Los niños plasman lo que ven. No necesitan pensarlo mucho, cualquier cosa es digna de su inventiva y no existe la timidez al momento de crear. En una hoja tamaño carta, un infante puede plasmar una ciudad completa donde los ángulos inusuales desde los que se miran los objetos, o la carencia de dimensiones y planos, fascinarían al mismo Henri Matisse. Con base en lo anterior, es un error creer que para dibujar hace falta tomar lecciones formales, pues bajo la excusa de no “ofender al arte” se le deja de lado como actividad recreativa, terapéutica, expresiva…
El hecho de no conocer los fundamentos técnicos del dibujo nos orilla a encontrar maneras creativas de representar las cosas. El dibujo tendrá, pues, momentos en los que requerirá de habilidades para resolver problemas de distribución espacial. Sin embargo, éstos distarán mucho de los que agobian a un arquitecto que trabaja en un plano, pues para nosotros el dibujo constituirá un acto libre en el que no es necesario ser fieles a la realidad o a requerimientos prácticos. Si el niño puede optar por representar un objeto o situación en un solo plano —al más puro estilo medieval—, el adulto que dibuja ha de recordar esta posibilidad y no sentir temor al transformar lo que observa. Por ejemplo, si el edificio de oficinas que te dispones a esbozar te parece realmente imponente, ¿por qué no solamente ocuparse de una parte, como si no cupiera en la hoja, o hacerlo ver diminuto y desolado en la blancura del papel?

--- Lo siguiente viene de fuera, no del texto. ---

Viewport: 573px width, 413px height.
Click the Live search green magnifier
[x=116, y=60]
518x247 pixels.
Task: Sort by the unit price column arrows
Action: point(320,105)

O, ¿qué te impide torcerlo en espiral si así lo deseas?
Dominar el terreno de la realidad es sentirse libre para transformarla, y esto sucede cuando el dibujo se entiende como una representación personal: basta con esbozar en el papel lo que uno siente que ve, teniendo en cuenta que al trasfigurar la objetividad se abren las puertas a nuevos caminos creativos. Y los niños son un ejemplo perfecto de lo anterior: ¿de dónde salió el plátano bailarín de tap?, ¿o ese caballo verde que galopa entre nubes aunque no tenga alas?, ¿y esa “cosa”?… Una imaginación sana puede llevar a los niños a lugares que se distancian por mucho de los típicos dibujos de casitas y personas. No obstante, todo comenzó con una fuente de inspiración: la fruta danzarina fue vista, inmóvil, en la cocina; el equino no era más que uno de los habitantes de un rancho cualquiera; y “esa cosa” —que parece no venir de ninguna parte— tiene las patas de una cucaracha, el cuerpo de un kiwi, ojos de luna y hocico de cerdito. Ahora piensa: ¿cómo se verían unas macetas con flores asomándose en la azotea del edificio de insípidas oficinas?

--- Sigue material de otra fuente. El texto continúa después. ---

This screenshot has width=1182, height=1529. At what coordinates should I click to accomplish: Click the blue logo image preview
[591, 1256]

Una vez que se agrega lo que no está realmente allí, no hay vuelta atrás: todo es posible. ¿Cómo no desear un dragón durmiendo en el campanario de la catedral, si ya se tuvo el atrevimiento de embellecer una construcción tan interesante como una caja de zapatos? Si el trazo en sí mismo ya era una manera de adueñarse del mundo, añadir lo que se desearía que estuviera ahí es potenciar exponencialmente esa sensación de pertenencia. Además, así como el niño dibuja lo que conoce imprimiéndole su muy particular perspectiva, el adulto revive o resignifica sus conocimientos o estados internos, al tiempo que despierta su imaginación y saca a su entorno del anonimato.
El dibujo es un arte que no toma por la fuerza lo que reclama; con delicadeza y paciencia, se abre camino entre lo que se juzga objetivo y lo que se pasa por alto. Por otro lado, requiere de observación y de la propia capacidad para recomponer lo que se ve a simple vista, pues el objetivo no consiste en fotocopiar la realidad, sino en interpretarla y expresarla desde la subjetividad. Para ello quizás haga falta reconciliarse con las crayolas de la infancia, acercarse a ellas sin pretensiones de artista, con el simple deseo de conocer el mundo a través de la cera de colores. Sin el rigor de las proporciones o el sombreado, se gana la libertad de explorar el mundo dirigiéndose a donde uno guste, ya sea hacia el apego a la realidad —en la medida de lo posible— o hacia la fantástica improbabilidad.